▸ Prompt 1:
Answer these questions using the news release on precision agriculture:
(a) How many hectares does the Rethus family's broadacre cropping operation cover?
(b) Which crops does the family grow in western Victoria?
(c) Which tool does the family use to log in remotely and give directions to workers?

________________

NEWS RELEASE   May 9, 2023

User-friendly precision ag tools provide support for farmers

Crestmead, Queensland (9 May, 2023) – WIMMERA farmer Tim Rethus describes precision agriculture as a "really powerful" tool for his family's 5000-hectare broadacre cropping operation, one that takes the guesswork out of farming and provides the data to ground-truth decisions.

"There is still room for gut feel in farming but precision agriculture puts the numbers around that. Having digital tools and data takes the subjectivity out of decisions and helps us to manage proactively," Mr Rethus said.

"We can do analysis quite quickly on the phone, tablet or at home on the computer and make decisions as though we're actually standing on every hectare."

Trading as Rethus Broadacre, Tim, his brother Luke and father Geoff Rethus and their families grow dryland wheat, barley, canola, lentils, faba beans and oaten hay crops in western Victoria.

The family has found precision agriculture systems also provide flexibility in directing their workforce, and employees are attracted by the opportunity to work with the latest technology.

"One of our challenges is getting skilled labour to do farm activities and the digital tools help workers to become familiar with their roles a lot more easily and quickly," Mr Rethus said.

"We can support them by using John Deere Operations Center™ to log in remotely and give them directions, as well as simplify their tasks."

Variable rate fertiliser saves time and money

Mr Rethus advises farmers to "take small steps" when starting out on the precision agriculture journey, and begin with the "low hanging fruit".

________________

▸ Prompt 2:
Recast the lines of the records between the line holding "In order to click on Submit" and the line holding "coordinates (124, 392).", inclusive, as a Markdown table with the columns n and Line, giving a row number and the line, leaving out blank lines and including nothing else.

Data extracted from a collection:

________________

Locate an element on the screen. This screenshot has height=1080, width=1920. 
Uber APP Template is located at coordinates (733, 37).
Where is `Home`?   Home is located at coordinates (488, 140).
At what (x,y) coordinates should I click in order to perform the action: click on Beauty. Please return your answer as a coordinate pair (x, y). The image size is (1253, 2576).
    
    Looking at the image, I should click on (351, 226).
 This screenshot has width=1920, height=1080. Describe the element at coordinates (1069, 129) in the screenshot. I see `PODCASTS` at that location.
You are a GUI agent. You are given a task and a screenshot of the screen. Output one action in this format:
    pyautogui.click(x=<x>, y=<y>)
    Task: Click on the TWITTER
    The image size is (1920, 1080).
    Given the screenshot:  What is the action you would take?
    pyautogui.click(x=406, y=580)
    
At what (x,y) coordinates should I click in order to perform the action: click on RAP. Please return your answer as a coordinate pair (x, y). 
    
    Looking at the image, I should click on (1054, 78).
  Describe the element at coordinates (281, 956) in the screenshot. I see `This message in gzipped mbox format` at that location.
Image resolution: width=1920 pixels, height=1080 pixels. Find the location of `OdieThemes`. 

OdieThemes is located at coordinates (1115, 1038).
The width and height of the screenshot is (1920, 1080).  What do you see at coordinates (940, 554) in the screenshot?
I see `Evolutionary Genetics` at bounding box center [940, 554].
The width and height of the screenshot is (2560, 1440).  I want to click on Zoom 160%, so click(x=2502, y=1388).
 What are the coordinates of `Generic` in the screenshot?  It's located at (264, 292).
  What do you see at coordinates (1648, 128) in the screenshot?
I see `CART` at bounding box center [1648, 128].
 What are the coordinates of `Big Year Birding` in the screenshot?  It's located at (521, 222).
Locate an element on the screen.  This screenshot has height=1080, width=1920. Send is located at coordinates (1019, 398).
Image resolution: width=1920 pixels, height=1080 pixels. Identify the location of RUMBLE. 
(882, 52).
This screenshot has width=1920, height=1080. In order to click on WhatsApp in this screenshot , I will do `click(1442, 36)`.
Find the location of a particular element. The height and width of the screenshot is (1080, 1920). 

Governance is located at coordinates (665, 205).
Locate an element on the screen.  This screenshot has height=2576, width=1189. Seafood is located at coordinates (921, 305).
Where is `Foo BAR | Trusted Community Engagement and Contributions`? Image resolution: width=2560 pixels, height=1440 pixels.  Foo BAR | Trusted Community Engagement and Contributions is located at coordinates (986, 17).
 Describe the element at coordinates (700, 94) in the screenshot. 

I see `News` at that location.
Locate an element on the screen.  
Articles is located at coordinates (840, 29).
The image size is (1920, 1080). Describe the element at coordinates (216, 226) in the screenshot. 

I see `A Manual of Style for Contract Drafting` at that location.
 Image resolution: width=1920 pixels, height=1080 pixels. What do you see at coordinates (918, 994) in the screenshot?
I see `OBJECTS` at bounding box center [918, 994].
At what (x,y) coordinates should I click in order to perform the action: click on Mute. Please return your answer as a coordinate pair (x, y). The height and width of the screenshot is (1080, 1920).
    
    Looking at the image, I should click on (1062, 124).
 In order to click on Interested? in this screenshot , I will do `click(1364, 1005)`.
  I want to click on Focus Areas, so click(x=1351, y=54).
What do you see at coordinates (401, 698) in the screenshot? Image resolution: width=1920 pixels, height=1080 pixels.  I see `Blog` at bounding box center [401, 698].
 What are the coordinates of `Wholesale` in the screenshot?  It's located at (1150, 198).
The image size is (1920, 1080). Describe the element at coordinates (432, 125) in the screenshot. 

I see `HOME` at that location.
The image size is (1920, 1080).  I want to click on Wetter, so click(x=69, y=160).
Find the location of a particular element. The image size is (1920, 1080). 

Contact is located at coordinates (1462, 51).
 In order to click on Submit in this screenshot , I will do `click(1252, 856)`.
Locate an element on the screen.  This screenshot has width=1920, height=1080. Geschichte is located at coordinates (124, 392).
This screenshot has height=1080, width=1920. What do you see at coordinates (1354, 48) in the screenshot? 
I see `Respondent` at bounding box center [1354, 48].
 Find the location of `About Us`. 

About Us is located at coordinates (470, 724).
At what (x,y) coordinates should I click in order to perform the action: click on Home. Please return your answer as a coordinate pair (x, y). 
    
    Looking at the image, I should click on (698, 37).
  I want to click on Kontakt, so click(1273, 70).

________________

▸ Task output 1:
(a) 5000 hectares.
(b) Dryland wheat, barley, canola, lentils, faba beans and oaten hay.
(c) John Deere Operations Center™.

▸ Task output 2:
| n | Line |
|---|---|
| 1 |  In order to click on Submit in this screenshot , I will do `click(1252, 856)`. |
| 2 | Locate an element on the screen.  This screenshot has width=1920, height=1080. Geschichte is located at coordinates (124, 392). |